__Stored data__:
● ● ●
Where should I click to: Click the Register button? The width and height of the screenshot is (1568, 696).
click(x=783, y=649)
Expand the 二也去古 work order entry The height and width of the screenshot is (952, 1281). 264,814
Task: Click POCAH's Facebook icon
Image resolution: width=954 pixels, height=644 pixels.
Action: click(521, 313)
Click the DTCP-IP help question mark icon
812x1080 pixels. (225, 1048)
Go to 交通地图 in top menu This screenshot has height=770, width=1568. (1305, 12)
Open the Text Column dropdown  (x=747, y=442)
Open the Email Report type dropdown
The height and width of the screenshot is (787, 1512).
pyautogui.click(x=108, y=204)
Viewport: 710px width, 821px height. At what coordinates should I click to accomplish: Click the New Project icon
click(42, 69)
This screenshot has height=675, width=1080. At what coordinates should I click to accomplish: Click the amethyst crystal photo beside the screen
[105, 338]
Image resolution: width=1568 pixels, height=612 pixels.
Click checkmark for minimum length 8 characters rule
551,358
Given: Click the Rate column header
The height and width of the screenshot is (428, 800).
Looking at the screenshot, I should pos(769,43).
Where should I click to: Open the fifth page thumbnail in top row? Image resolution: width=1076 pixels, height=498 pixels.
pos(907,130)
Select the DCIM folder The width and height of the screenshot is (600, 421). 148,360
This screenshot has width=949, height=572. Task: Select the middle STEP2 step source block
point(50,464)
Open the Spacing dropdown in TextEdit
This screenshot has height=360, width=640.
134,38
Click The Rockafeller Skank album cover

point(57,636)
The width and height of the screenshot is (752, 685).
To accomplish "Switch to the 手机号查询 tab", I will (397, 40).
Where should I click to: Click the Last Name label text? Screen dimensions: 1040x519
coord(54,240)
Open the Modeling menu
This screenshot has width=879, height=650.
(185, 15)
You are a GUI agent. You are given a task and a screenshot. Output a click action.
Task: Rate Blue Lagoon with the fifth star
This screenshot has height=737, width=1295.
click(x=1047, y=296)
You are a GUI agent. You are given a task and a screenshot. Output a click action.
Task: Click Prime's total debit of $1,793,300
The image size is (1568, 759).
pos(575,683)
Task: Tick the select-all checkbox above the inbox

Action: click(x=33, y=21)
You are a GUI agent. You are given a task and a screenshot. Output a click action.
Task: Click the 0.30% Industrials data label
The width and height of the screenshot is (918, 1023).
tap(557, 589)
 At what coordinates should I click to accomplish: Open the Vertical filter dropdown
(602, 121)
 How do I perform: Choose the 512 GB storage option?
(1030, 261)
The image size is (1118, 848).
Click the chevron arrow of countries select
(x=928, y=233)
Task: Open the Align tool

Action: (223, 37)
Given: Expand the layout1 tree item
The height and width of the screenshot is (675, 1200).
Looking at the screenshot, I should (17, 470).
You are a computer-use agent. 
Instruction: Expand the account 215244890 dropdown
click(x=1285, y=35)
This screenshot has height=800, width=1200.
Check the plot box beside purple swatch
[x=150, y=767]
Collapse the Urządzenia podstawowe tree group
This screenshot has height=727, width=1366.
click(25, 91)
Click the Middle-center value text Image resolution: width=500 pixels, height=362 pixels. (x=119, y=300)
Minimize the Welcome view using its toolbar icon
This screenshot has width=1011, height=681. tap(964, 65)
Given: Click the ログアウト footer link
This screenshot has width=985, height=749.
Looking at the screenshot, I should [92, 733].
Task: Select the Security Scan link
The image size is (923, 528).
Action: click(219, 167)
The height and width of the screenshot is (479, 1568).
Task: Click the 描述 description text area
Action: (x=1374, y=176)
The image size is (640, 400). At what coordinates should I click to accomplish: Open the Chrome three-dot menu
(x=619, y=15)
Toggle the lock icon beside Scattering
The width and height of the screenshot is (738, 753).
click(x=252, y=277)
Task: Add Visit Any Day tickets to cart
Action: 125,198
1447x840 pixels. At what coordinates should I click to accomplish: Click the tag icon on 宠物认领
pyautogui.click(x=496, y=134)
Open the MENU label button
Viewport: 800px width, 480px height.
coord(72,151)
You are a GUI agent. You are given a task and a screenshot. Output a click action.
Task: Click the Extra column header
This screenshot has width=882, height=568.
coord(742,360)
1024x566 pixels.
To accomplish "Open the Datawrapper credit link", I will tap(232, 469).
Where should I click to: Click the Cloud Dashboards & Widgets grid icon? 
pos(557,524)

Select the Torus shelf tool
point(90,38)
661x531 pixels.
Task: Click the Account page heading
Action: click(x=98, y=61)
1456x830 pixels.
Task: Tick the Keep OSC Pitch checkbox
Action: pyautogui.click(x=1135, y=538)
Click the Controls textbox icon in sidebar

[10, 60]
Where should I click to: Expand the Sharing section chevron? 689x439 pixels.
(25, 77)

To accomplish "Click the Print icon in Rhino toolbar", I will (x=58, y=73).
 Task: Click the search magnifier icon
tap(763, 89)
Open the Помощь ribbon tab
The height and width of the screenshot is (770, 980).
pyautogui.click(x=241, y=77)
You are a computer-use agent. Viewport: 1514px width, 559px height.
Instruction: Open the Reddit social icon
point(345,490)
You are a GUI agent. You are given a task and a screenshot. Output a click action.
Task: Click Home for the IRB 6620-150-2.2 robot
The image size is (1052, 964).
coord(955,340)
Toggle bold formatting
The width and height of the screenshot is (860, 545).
● ● ●
In the records above, how many lines contain the word "link"? State only the number.

3